§ Your objective
Look through the data below for the line with "This screenshot has height=789, width=718.", and transcribe it exactly together with each line after it up to and including the line with "Open the feedback". Give nothing else.

Dataset entries
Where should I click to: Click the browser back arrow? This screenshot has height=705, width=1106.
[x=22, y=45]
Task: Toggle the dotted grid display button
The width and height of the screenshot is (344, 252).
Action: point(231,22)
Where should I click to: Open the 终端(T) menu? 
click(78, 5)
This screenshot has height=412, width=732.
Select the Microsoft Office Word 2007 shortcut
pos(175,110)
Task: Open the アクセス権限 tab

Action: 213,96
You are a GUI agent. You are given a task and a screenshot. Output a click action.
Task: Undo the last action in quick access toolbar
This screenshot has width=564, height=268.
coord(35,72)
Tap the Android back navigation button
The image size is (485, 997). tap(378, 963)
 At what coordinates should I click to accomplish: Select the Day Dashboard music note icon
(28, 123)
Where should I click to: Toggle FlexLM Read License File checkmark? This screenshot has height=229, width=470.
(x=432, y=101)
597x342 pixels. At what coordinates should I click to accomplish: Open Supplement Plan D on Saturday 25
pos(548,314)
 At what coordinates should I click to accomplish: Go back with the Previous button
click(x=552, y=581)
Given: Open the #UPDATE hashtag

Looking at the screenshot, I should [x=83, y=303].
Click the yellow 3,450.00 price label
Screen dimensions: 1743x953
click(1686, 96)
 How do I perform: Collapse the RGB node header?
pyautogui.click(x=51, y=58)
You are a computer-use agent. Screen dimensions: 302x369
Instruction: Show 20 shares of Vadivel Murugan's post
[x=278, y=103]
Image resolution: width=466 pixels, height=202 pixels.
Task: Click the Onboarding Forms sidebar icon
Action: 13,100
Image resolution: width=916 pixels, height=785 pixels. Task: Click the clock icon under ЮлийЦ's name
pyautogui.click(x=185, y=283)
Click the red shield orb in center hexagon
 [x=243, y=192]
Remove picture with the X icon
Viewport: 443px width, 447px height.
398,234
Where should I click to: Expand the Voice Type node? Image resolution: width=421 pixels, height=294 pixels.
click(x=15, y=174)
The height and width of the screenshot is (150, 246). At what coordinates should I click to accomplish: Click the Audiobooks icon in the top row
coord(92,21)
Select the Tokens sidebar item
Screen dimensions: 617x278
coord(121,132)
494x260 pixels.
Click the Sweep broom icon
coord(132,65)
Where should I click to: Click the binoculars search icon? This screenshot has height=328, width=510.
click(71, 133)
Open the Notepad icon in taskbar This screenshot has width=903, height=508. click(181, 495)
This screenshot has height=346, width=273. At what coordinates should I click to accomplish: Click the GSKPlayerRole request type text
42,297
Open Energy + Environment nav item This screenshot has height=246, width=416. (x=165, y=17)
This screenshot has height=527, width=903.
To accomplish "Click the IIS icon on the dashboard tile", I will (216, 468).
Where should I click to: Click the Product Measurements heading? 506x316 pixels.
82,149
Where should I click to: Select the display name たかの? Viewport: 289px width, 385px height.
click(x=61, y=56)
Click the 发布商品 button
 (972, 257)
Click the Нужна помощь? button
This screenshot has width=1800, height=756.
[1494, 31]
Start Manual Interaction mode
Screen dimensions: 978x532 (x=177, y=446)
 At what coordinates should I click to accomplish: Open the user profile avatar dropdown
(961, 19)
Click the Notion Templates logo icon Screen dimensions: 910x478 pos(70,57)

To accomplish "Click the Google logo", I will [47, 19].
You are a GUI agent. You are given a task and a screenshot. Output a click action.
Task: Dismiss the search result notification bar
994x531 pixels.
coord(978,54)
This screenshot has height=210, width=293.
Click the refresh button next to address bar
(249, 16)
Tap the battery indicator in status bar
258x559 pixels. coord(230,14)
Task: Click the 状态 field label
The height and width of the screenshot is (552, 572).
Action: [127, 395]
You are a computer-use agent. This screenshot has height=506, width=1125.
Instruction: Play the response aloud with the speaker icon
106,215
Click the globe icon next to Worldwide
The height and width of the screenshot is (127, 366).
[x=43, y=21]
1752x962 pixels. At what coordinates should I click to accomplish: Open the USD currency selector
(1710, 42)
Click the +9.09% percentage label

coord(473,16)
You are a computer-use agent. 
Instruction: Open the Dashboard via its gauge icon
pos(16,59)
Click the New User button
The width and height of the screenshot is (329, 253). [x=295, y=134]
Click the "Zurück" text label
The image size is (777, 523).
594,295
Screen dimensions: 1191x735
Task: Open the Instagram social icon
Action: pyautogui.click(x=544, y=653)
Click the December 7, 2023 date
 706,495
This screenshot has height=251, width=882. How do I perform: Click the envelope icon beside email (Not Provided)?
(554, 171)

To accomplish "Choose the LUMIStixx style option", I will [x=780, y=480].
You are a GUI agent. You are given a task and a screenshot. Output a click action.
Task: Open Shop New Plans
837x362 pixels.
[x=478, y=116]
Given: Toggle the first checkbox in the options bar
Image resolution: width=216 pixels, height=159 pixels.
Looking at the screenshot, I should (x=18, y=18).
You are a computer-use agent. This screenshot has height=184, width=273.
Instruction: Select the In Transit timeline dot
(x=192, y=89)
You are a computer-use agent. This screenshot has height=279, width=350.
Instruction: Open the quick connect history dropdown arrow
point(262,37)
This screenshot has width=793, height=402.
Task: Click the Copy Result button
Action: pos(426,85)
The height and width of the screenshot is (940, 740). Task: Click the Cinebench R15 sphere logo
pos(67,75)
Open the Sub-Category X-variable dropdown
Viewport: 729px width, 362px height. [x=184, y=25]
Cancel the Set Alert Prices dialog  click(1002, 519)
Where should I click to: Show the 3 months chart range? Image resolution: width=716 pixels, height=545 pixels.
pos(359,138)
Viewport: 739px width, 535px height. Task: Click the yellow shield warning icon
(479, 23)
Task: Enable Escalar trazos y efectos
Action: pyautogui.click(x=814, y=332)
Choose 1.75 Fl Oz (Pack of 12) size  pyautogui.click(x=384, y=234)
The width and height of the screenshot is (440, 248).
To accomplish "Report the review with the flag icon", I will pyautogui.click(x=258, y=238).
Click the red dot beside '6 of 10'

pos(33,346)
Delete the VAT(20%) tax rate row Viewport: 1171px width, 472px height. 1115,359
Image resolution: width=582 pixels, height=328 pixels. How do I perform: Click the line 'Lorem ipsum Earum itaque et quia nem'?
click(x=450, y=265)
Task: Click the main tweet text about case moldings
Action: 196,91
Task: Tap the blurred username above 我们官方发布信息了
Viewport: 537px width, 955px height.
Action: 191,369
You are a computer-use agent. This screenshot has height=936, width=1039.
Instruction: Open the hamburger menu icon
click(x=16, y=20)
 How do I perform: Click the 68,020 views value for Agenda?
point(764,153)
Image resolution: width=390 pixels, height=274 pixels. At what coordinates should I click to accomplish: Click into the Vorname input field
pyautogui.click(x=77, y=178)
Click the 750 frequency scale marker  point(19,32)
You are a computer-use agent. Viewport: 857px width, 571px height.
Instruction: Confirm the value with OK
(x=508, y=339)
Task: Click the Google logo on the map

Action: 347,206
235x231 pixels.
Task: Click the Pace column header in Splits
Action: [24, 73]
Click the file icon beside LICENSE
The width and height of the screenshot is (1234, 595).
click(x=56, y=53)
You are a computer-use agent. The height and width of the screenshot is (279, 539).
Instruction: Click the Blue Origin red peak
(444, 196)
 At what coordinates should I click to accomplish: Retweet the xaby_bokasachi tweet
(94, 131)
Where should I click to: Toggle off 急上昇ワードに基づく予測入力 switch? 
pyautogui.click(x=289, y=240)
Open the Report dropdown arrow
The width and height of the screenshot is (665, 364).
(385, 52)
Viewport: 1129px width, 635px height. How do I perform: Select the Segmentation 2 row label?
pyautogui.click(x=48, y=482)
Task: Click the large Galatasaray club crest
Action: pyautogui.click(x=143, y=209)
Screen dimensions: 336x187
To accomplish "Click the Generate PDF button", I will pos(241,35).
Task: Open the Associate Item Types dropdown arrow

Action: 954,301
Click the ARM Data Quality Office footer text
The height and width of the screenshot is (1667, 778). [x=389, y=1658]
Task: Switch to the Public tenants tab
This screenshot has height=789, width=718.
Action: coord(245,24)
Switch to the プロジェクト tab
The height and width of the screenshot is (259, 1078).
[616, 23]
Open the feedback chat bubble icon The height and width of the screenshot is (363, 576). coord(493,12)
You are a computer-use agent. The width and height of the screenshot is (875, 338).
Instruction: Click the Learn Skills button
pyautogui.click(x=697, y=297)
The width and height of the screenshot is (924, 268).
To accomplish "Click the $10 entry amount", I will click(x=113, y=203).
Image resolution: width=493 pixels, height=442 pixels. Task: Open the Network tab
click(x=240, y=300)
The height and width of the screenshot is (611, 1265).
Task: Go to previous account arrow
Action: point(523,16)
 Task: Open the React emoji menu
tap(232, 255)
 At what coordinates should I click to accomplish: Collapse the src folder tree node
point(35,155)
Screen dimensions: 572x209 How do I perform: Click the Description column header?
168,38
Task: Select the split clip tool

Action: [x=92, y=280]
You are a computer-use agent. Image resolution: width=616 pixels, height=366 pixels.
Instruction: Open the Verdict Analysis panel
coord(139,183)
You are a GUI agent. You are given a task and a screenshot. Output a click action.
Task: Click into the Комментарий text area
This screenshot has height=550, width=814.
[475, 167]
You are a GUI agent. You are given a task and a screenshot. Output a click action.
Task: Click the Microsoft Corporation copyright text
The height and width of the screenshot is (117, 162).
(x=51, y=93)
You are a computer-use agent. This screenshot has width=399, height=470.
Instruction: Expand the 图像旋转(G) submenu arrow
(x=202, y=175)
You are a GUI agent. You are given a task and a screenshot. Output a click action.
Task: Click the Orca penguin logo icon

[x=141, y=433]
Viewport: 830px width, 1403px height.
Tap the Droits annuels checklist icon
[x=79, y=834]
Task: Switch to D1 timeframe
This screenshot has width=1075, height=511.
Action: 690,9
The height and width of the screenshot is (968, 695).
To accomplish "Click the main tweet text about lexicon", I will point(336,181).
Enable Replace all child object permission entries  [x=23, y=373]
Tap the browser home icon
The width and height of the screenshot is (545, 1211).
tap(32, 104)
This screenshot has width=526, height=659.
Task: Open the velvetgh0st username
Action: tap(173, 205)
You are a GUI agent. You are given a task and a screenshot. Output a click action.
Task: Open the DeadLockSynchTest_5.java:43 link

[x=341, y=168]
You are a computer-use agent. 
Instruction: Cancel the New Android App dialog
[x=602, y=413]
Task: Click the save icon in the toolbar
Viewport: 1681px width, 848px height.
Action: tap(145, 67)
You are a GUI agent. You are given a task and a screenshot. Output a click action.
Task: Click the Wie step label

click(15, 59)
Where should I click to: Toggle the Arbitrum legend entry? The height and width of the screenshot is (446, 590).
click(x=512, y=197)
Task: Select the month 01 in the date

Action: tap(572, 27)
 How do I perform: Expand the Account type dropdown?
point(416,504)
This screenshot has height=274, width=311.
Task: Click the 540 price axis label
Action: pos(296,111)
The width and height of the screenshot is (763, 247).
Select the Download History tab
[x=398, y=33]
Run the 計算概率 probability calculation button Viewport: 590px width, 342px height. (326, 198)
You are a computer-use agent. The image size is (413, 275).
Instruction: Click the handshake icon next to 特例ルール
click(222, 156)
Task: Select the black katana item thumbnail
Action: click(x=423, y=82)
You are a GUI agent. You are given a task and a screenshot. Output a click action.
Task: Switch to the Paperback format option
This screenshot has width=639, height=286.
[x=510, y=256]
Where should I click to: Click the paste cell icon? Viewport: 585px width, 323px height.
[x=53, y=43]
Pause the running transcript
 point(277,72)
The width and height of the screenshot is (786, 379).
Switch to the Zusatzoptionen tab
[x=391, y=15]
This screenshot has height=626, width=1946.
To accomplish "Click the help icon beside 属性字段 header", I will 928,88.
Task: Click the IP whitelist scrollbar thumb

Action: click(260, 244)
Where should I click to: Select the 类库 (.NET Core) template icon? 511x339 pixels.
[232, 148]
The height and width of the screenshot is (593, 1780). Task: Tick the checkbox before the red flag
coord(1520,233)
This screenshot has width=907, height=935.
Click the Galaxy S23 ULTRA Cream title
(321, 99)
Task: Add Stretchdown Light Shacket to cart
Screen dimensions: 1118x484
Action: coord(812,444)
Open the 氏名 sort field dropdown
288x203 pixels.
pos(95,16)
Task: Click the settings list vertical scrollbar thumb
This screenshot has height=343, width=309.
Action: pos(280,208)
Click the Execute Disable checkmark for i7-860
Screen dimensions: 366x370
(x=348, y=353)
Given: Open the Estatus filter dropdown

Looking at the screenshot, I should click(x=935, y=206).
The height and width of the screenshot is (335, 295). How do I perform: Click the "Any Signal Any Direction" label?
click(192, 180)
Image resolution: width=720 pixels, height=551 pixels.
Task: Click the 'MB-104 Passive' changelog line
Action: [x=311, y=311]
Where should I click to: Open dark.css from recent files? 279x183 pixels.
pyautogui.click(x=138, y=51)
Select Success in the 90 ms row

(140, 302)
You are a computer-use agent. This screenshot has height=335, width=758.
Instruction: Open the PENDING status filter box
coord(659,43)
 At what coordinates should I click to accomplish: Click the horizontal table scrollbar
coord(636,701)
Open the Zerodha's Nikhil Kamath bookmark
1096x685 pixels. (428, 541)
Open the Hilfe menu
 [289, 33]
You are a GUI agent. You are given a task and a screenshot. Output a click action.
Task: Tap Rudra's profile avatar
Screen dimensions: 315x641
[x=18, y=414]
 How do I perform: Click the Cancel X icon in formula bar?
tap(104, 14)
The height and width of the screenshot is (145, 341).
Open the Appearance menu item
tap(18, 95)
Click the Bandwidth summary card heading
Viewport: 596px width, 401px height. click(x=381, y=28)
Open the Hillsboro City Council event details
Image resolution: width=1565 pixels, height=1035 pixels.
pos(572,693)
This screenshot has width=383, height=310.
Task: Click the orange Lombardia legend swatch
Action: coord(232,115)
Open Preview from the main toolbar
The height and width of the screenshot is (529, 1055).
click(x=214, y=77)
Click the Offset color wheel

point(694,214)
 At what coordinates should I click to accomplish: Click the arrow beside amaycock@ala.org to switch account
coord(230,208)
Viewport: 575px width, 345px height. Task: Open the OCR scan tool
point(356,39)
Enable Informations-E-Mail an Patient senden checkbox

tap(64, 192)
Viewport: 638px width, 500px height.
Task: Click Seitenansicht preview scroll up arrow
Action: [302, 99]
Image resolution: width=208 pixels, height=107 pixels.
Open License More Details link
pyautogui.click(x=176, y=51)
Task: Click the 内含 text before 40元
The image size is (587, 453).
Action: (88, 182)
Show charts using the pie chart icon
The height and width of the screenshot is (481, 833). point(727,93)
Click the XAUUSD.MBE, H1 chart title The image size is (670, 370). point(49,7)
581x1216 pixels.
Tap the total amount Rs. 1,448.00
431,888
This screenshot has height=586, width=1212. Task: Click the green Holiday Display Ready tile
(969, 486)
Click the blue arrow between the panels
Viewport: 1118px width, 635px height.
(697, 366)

§ Reply to the exercise
This screenshot has height=789, width=718.
Action: coord(245,24)
Switch to the プロジェクト tab
The height and width of the screenshot is (259, 1078).
[616, 23]
Open the feedback chat bubble icon The height and width of the screenshot is (363, 576). coord(493,12)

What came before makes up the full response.